He has been pushing for the establishment of the school and was elected to head it as dean.

“This is a historic day for the University of Haifa and a gift to the State of Israel and the North in particular. Over the years, our goal, and that of the Amir family, has been to strengthen Israel in general and the north of the country in particular. Another medical school is very important, especially in this challenging time, especially when the need to strengthen the medical system in Israel is so significant. I am proud to be part of this exciting project,” said Amir.”

The university’s management; Prof. Yossi Mekori, chairman of the Faculty of Arts; Eli Cohen, CEO of Clalit Healthcare Services; and Dr. Avi Goldberg, CEO of the Carmel Medical Center, attended a festive ceremony that was among the events held by the university’s 52nd board of trustees.

The medical school will be established in partnership with the Carmel Medical Center and is designed to have a six-year study format.

The Council for Higher Education recognized the strategic importance of establishing a medical school at the University of Haifa. “We saw an opportunity not only to expand medical studies in Israel but to adapt them to the special needs of the north of the country and the university, which has a long history of social commitment. It is the right institution for this task.

The new medical school will be a beacon of hope and a center of outstanding research, which will receive great minds who will become the professional and humane leaders of tomorrow. It will foster an atmosphere of research, which will encourage faculty members and students to conduct groundbreaking research, which will deal with the needs of contemporary medicine and treatment,” said Mekori, chairman of the council’s Planning and Budgeting Committee.

An advanced simulation center will be established there, equipped with advanced AI technology and virtual reality on the one hand and face-to-face meetings with other service providers in the medical service chain on the other. This will allow students to realistically and truly experience the challenges of medicine in the 21st century.

“The doctors of the 21st century need to have a set of skills beyond, of course, an excellent understanding of the classical aspects of medicine. They need to master the new technologies; they need to know how to treat people who are far away from them, on the other side of the computer screen or the phone; and they need to master the aspects of medicine in the community.

#### Dataset extract:
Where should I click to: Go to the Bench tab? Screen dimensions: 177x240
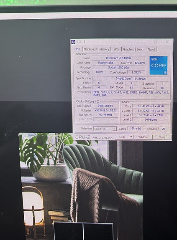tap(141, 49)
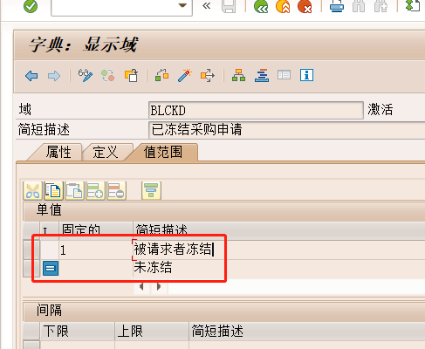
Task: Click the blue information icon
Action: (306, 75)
* * *
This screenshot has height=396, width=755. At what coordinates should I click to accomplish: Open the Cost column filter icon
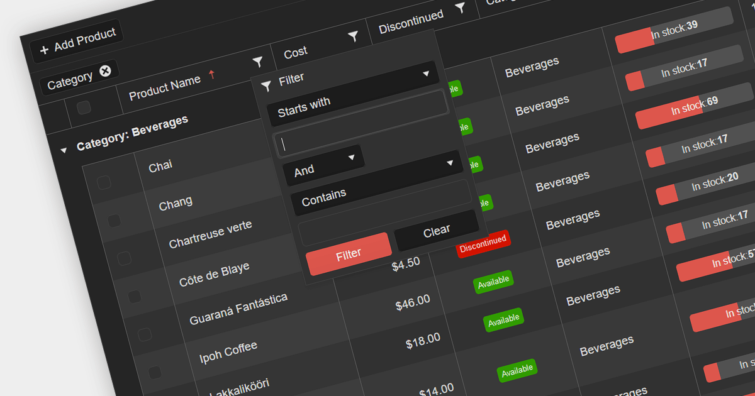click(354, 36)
...
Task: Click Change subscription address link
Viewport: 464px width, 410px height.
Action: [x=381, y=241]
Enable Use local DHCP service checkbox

#### Questions to answer:
1. In the medical school text, list every skill that the final quotation says 21st-century doctors need.
2. According to the medical school text, which medical center is the University of Haifa partnering with to establish the school?
3. Extend the text about the University of Haifa medical school past its final sentence.
The material does not come from the same source as the text about the University of Haifa medical school.

#### Task responses:
1.
- An excellent understanding of the classical aspects of medicine
- Mastery of the new technologies
- Knowing how to treat people who are far away, on the other side of the computer screen or the phone
- Mastery of the aspects of medicine in the community

2. The Carmel Medical Center.

3.
Today, the way to acquire these skills is through the accumulation of experience in the field, with the advantages and disadvantages of this type of learning. The joint work with other service providers may also seem trivial, but many of us have often encountered a lack of communication between the various parties, which, in the end, harms the patient. We want to teach and train all these things as part of the curriculum and produce the best doctors, those who arrive ready for the challenges of the 21st century,” said Bitterman.

The country’s first private medical school (the others are all public) – will be the Dina Recanati School of Medicine in Herzliya, which is expected to become a world leader in the study of medicine, offering the most advanced learning environment. “The establishment of Reichman University’s medical school was born out of a national need and the desire to create a curriculum adapted to technological developments and innovations,” said the organizers.

“The increasing shortage of doctors is placing the education of doctors in real danger, and it demands a quick response. To help provide a solution to this shortage and immediately increase the number of medical students in Israel, Reichman University joined forces with the Rabin Medical Center in Petah Tikva, Clalit Healthcare Services, Maccabi Healthcare Services, and Sheba Medical Center at Tel Hashomer to open the school, which will serve as a global model for educating future physicians in a manner that is professional, innovative, multidisciplinary, and personal.”

A special committee for setting threshold conditions is headed by Prof. Jonathan Halevy, president of Jerusalem’s Shaare Zedek Medical Center.